Tilda Swinton: The Love Factory
Photo by Michael Lavine
It’s 1988. Tilda Swinton is in a wedding dress, and her bridesmaids are all men. Big scruffy men with bouffant wigs and long flowing white gowns of their own. Glockenspiels and organs rub nightmarishly against industrial noise, but she looks radiant in the black-and-white glimpses the Super 8 camera snatches, even as the countryside burns around her—even as she takes pruning shears to the bridal fabric, tearing strips free and chewing them like gum. This is the final scene of Derek Jarman’s nightmarish film, The Last of England, and the young Swinton lends her beauty to a vision of the otherwise grotesque—firing squads in ski masks, refugees among the ruins, heroin addicts in underground lairs, and flames, always flames.
This experimental film was Swinton’s second with the boundary-pushing director, a collaboration that began with her screen debut, Caravaggio, and ended seven pictures later in 1993 with Wittgenstein, just a year before Jarman’s AIDS-related death. The association would indelibly mark the actress’ approach to filmmaking, whether carrying on a love affair with Brad Pitt’s title character in The Curious Case of Benjamin Button, playing the White Witch in Disney’s $180 million adaptation of The Lion, The Witch and The Wardrobe or, most recently, starring as a Russian immigrant in the much-lower budget Italian film I Am Love.
Her avant-garde beginnings made her a different kind of leading lady—one who cares less about the size of the project than the passion of those involved; one who’s chosen the remoteness of the Scottish Highlands over the tactical advantages of the Hollywood Hills; one who sees herself as a co-conspirator with eager young filmmakers; one who never really left the sway of her radical mentor.

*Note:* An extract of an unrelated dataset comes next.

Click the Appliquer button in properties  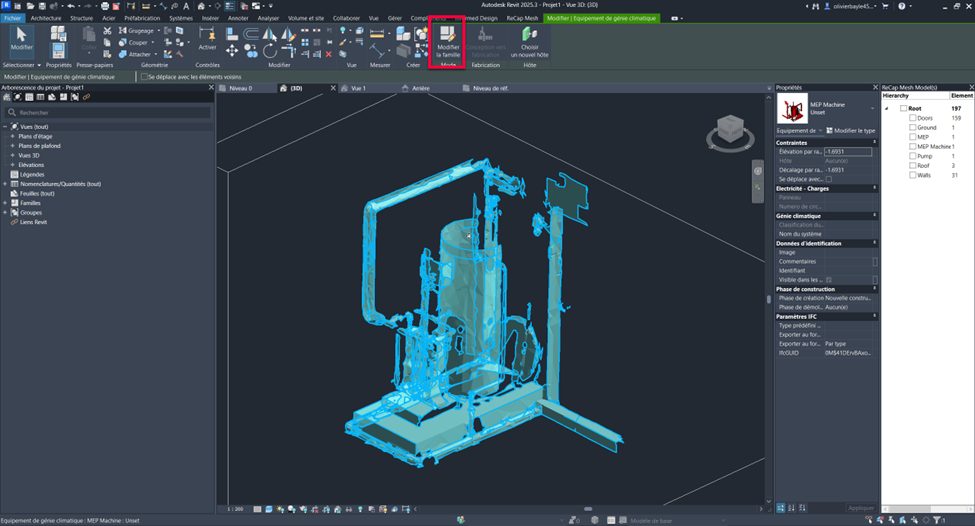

“We used to be referred to as ‘the art house,’” Swinton narrates in the Jarman documentary Derek. “How it used to irk us then. How disparaging it sounded. How sickly and high-falutin’, how pious—and extracurricular. For ‘arthouse superstar,’ read ‘jumbo shrimp.’ Yet then as now, the myth prevailed that there was only one mainstream. We were only too happy to know that our audience existed and to hoe the row in peace. Nobody here [in Britain] paid that much attention to us then, that’s true. No one ever thought we would make them any money, I suppose. What grace that constituted—not to be identified as national product.”
Café Terigo is an oasis in the maelstrom that is Sundance. Sitting halfway up Park City’s Main Street, the two-story restaurant offers quiet Italian chamber music that might have served as the score of I Am Love, set in end-of-the-20th-Century Milan. She’s just finished introducing the movie’s second screening, her final official duty at the festival. Her normally flame-red hair is more simmering blonde today, cropped close on the sides. But the green eyes, pale complexion and sharp features that gave the Ice Queen her unquestionable authority are instantly recognizable to anyone who walks past. Draped in a purple shawl, she carries herself with the noble elegance of someone who can trace the family plot back to 9th-Century Scotland. She’s warm and engaging, but intimidating enough that I hesitate when attempting to repeat the word “milieu.”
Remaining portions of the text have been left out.